With no pooling strategy to fall back on, more nonexpansion states might move forward. Equally important, states that have expanded would get the clear message that, should they drop expansion (which, after all, is a state option), uncompensated care pools will not be in their future.
In the meantime, what do we do for millions in desperate need of coverage? The answer is clear; indeed, such a solution should have been part of the American Rescue Plan Act. Residents of current nonexpansion states should be given fully subsidized Marketplace coverage at least for the duration of the public health emergency and the post-emergency recovery period. To be sure, Medicaid is the most comprehensive coverage ever designed for the poor. At the same time, research has shown Marketplace plans to be quite effective—and infinitely more just than no coverage at all.
The fact that so many states have reacted to NFIB so irrationally and with such animus is simply tragic. But far more tragic would be refusing to open the Marketplace—since 2010 our most basic, nationwide coverage safety net—to the poorest Americans in the midst of a pandemic while this high-stakes political and ideological chess game continues to play out.

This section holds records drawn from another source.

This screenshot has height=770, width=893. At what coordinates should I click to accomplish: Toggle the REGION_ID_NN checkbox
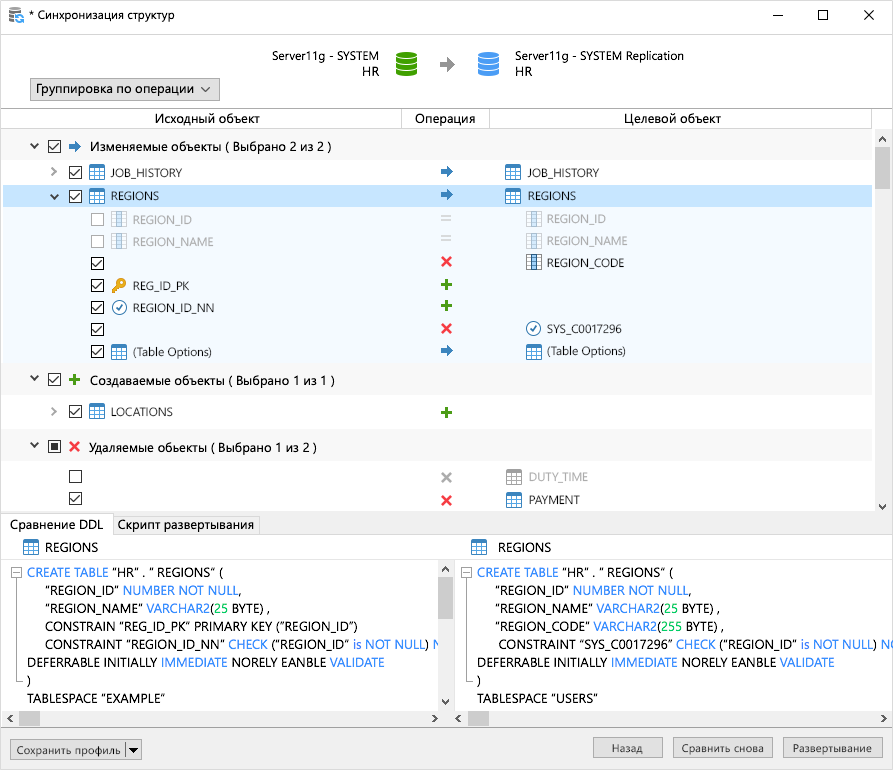97,307

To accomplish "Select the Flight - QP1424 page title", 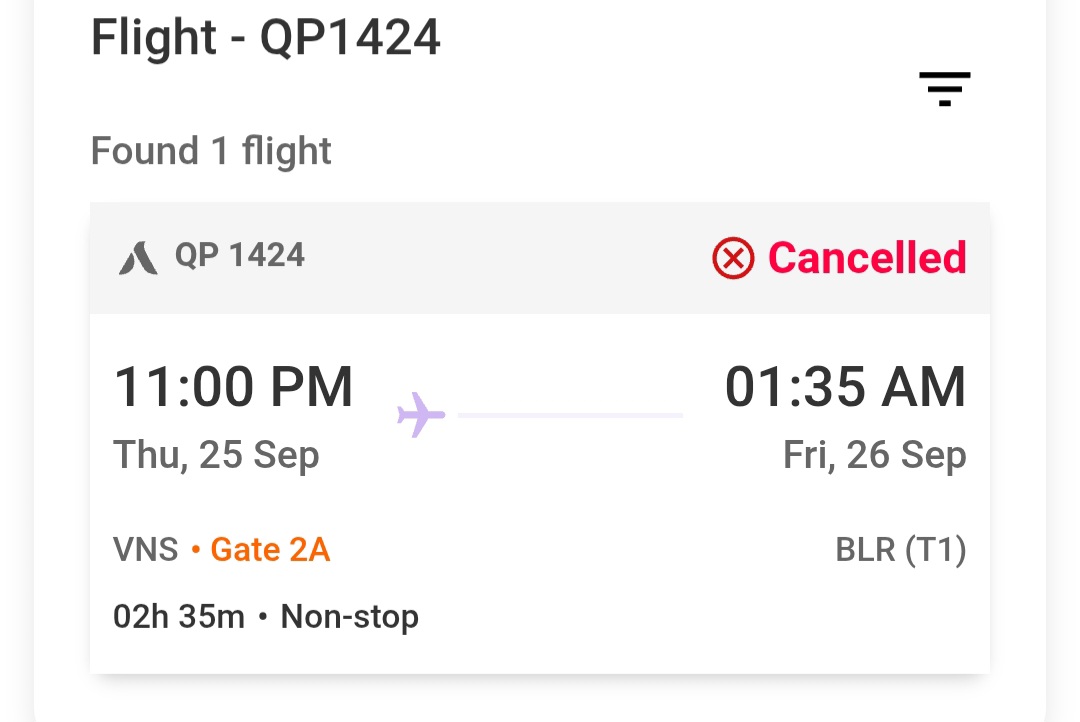I will [265, 38].
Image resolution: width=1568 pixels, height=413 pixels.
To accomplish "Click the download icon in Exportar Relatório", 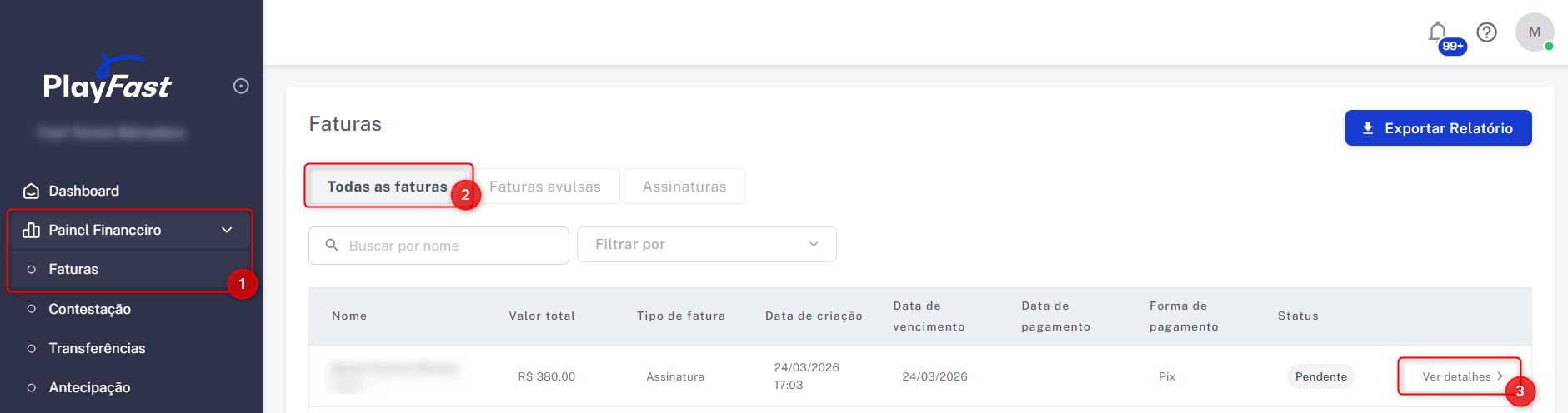I will pyautogui.click(x=1368, y=128).
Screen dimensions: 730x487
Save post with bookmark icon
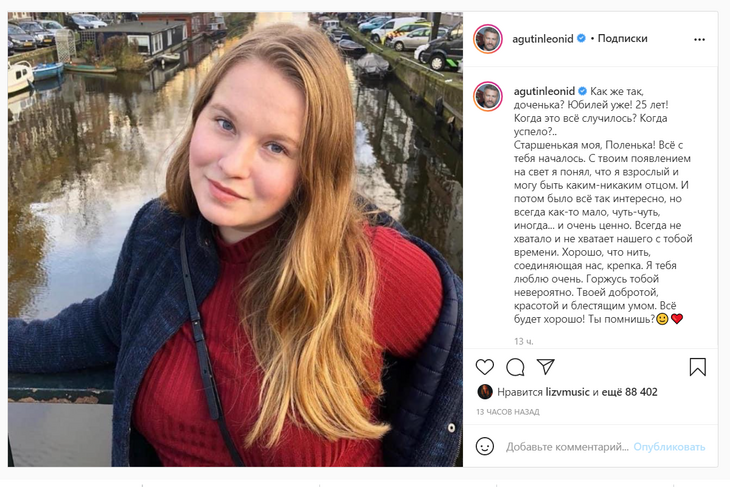tap(698, 367)
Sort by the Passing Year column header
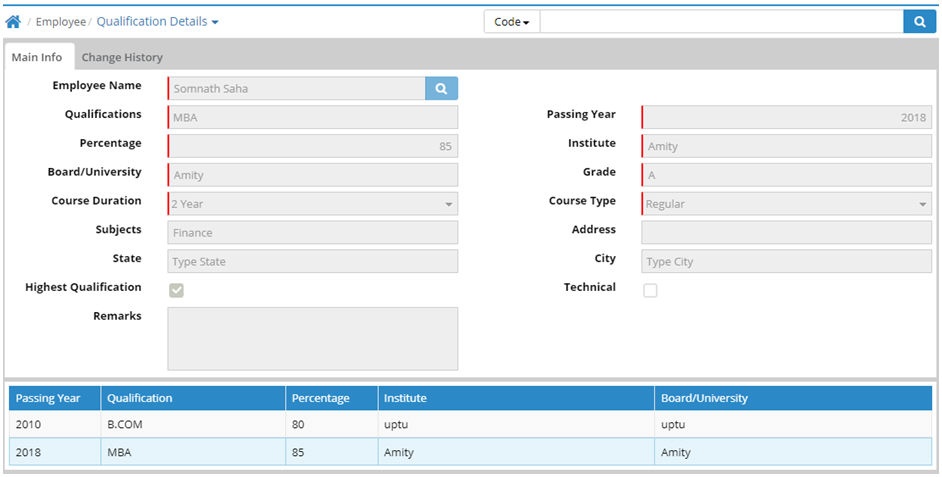 click(48, 398)
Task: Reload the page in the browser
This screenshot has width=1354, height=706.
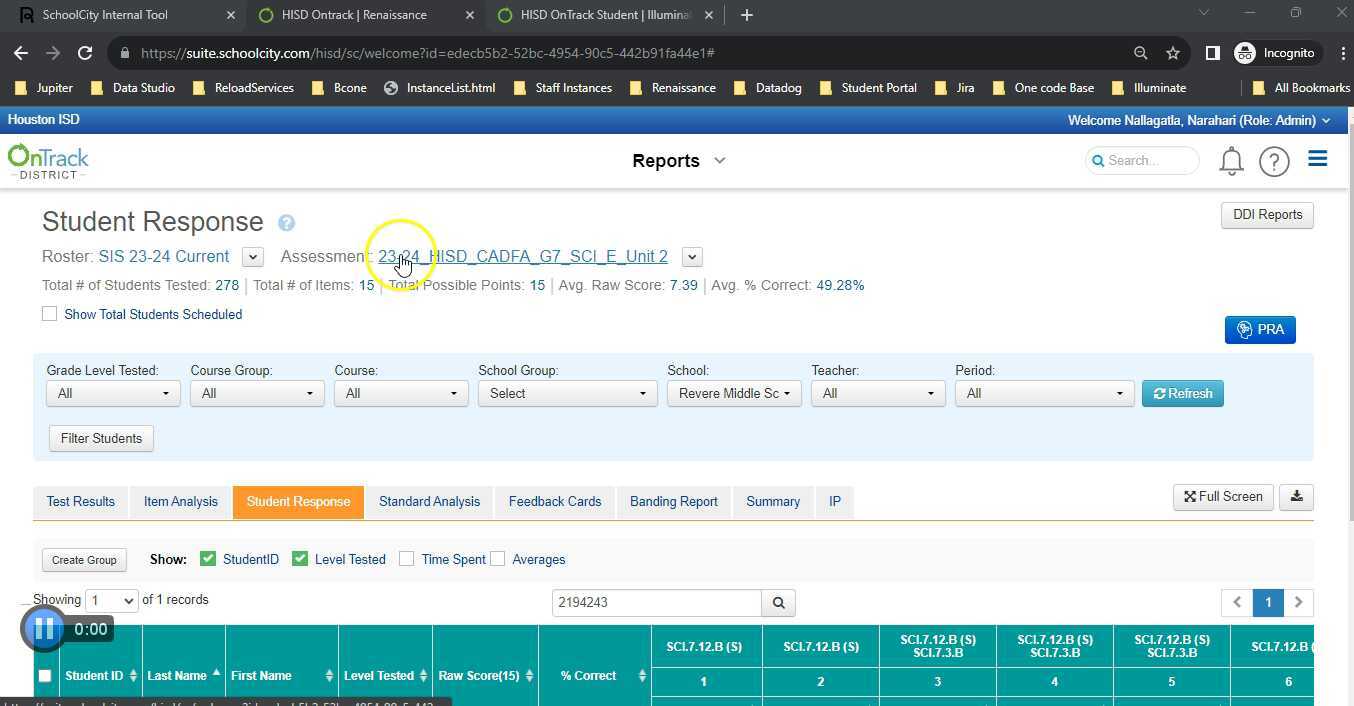Action: (85, 53)
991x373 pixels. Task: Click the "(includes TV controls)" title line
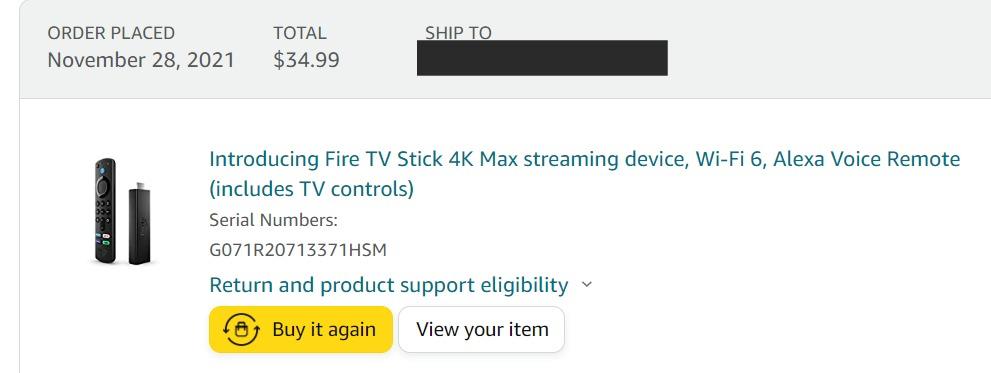click(312, 188)
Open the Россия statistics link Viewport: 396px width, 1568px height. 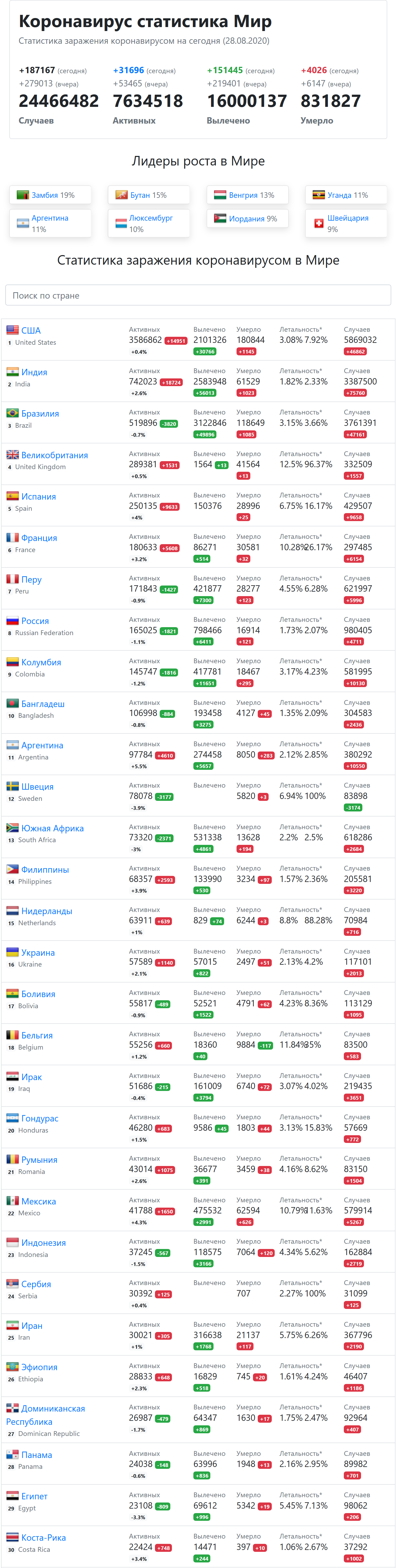click(x=35, y=621)
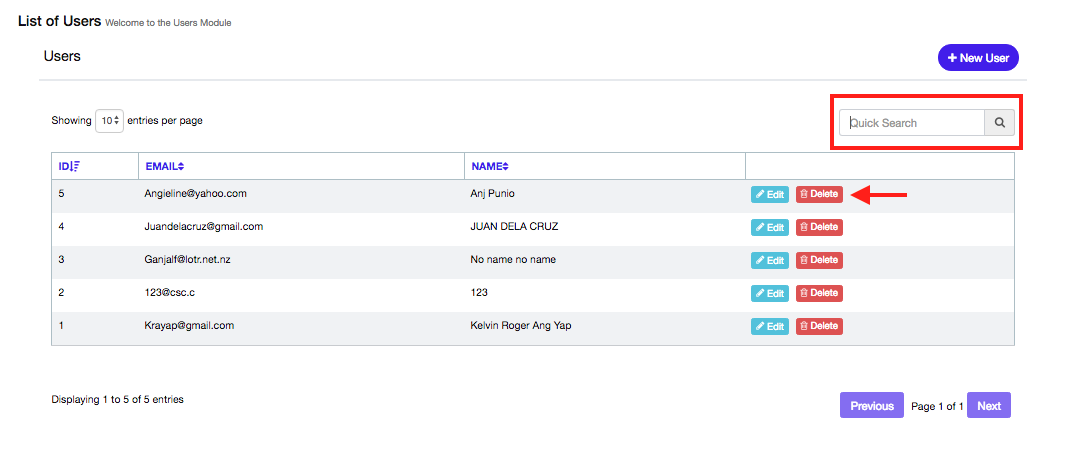Image resolution: width=1065 pixels, height=454 pixels.
Task: Focus the Quick Search input field
Action: 912,123
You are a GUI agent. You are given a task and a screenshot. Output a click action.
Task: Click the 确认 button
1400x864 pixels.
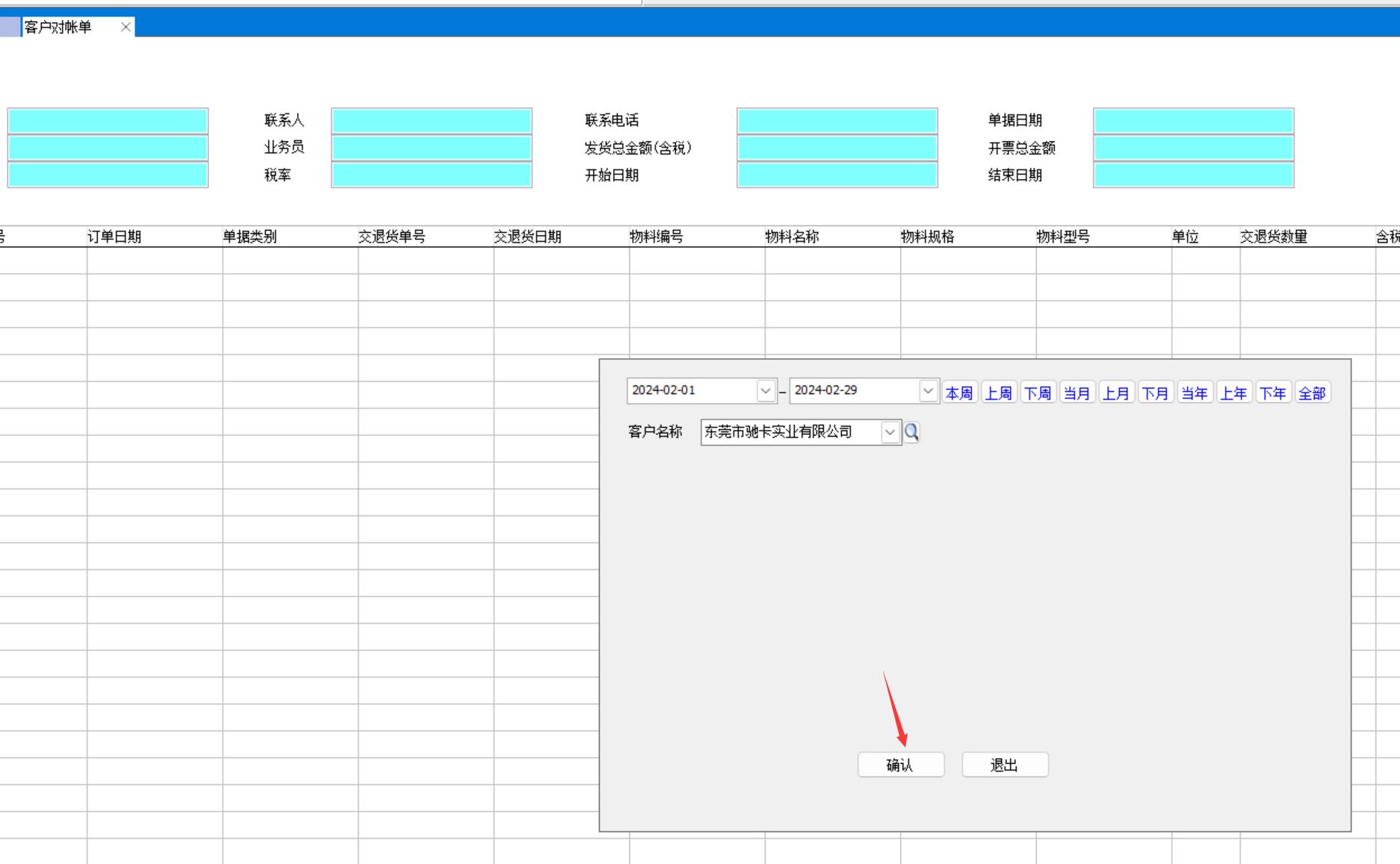pyautogui.click(x=900, y=765)
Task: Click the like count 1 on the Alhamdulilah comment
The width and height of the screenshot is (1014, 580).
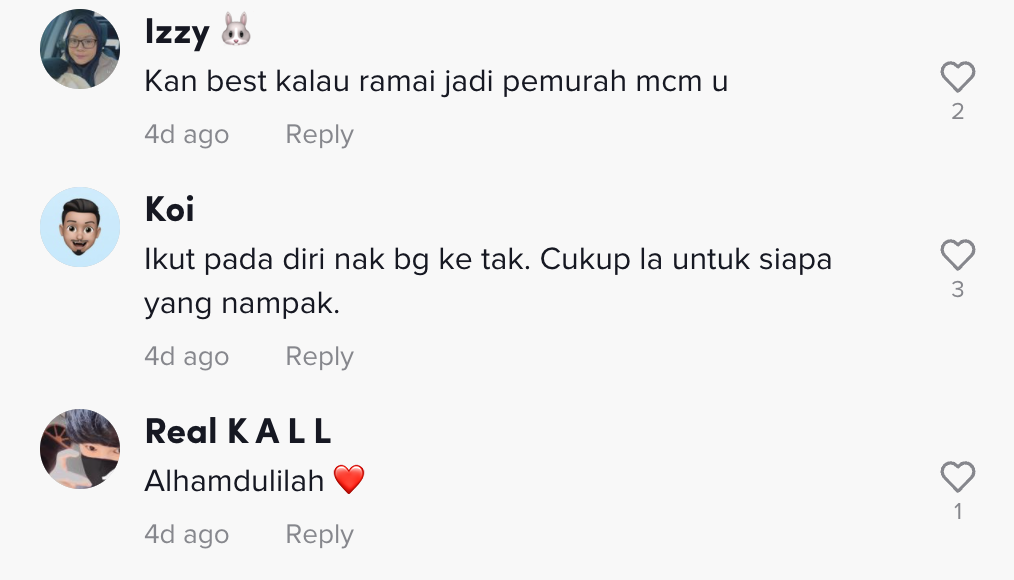Action: pos(958,512)
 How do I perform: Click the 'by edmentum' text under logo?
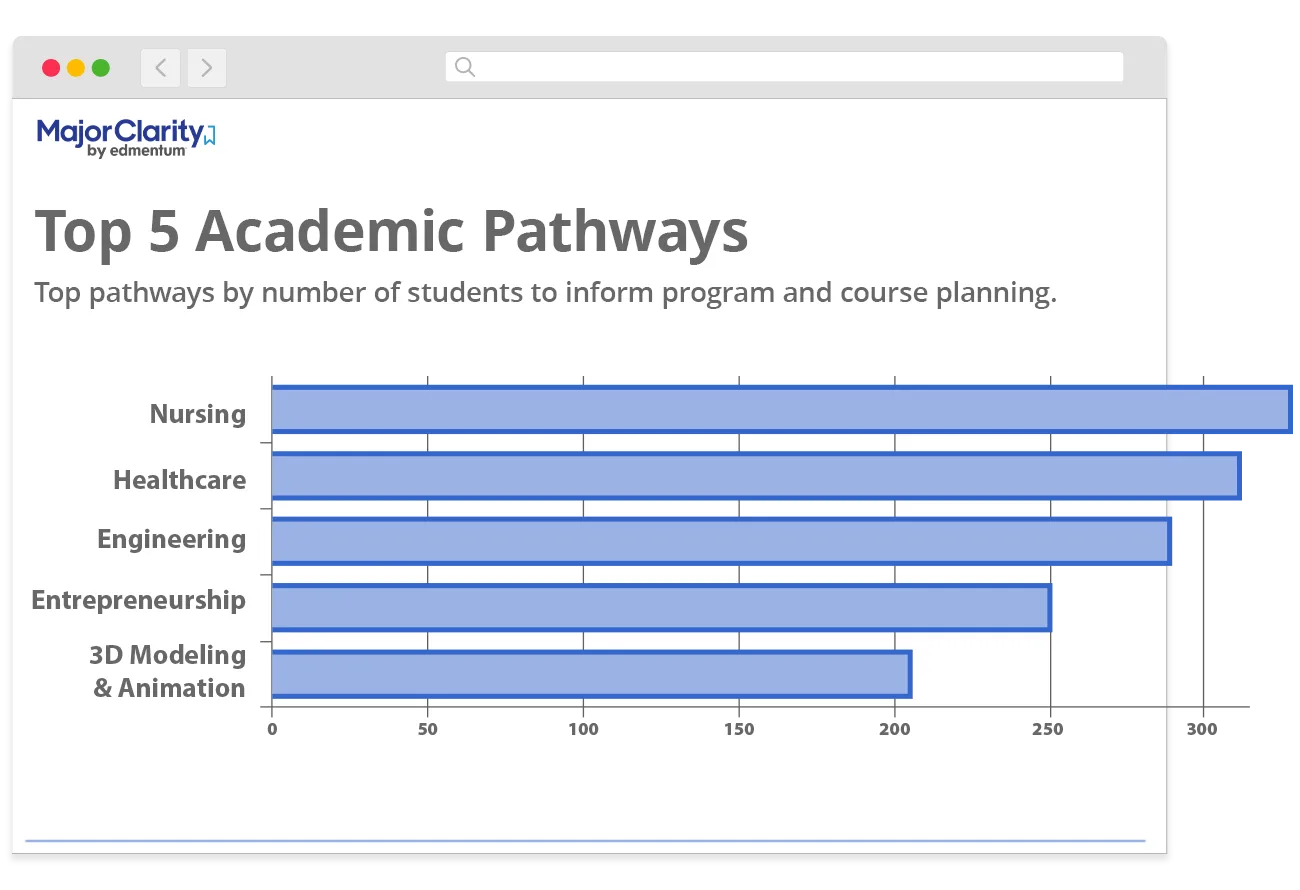[136, 151]
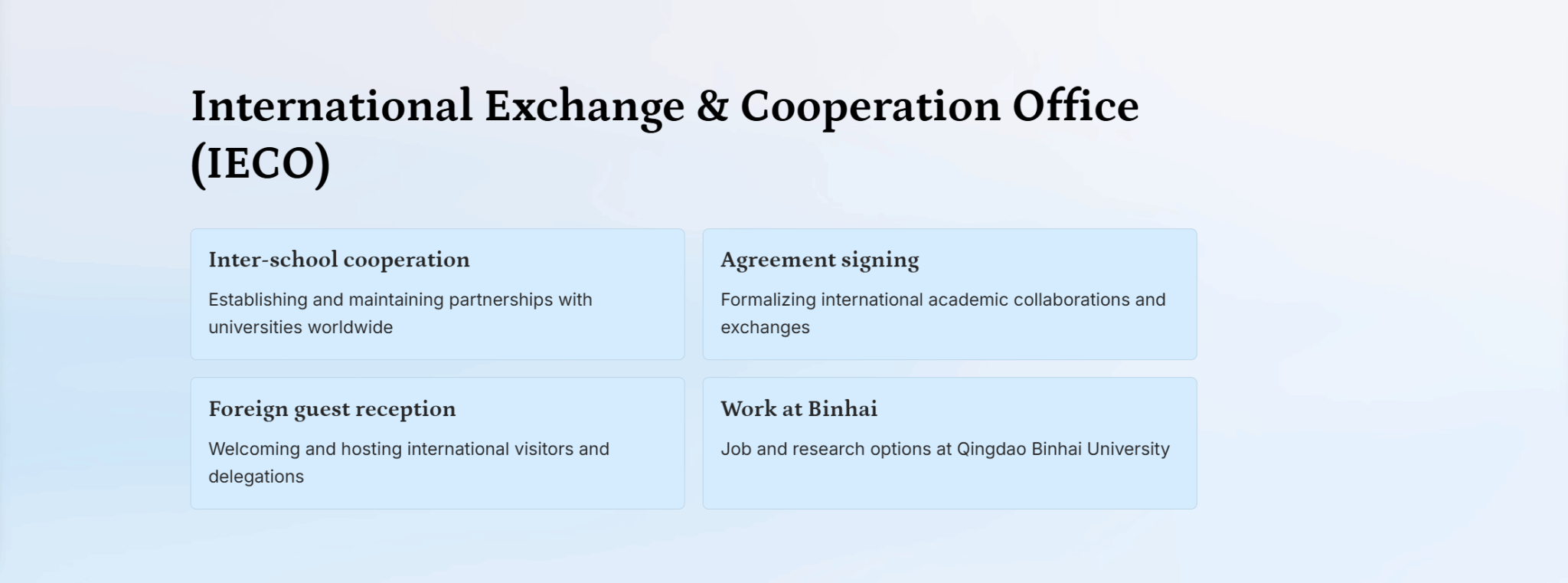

Sara Rosenbaum is the Harold and Jane Hirsh Professor of Health Law and Policy and founding chair of the Department of Health Policy at the George Washington University School of Public Health and Health Services. She also holds professorships in the Schools of Law and Medicine and Health Sciences. A graduate of Wesleyan University and Boston University Law School, Rosenbaum has devoted her career to issues of health justice for populations who are medically underserved as a result of race, poverty, disability, or cultural exclusion. Between 1993 and 1994, Rosenbaum worked for President Clinton, where she directed the drafting of the Health Security Act and designed the Vaccines for Children program, which today provides near-universal immunization coverage to low-income and medically underserved children. Rosenbaum is the leading author of Law and the American Health Care System (Foundation Press, 2012) and has received many national awards for her work in public health policy. She is past chair of AcademyHealth and a member of the Institute of Medicine. Rosenbaum also has served on the CDC Director’s Advisory Committee and as a Commissioner on the Congressional Medicaid and CHIP Payment and Access Commission (MACPAC), which she chaired from January 2016 through the expiration of her term in April, 2017.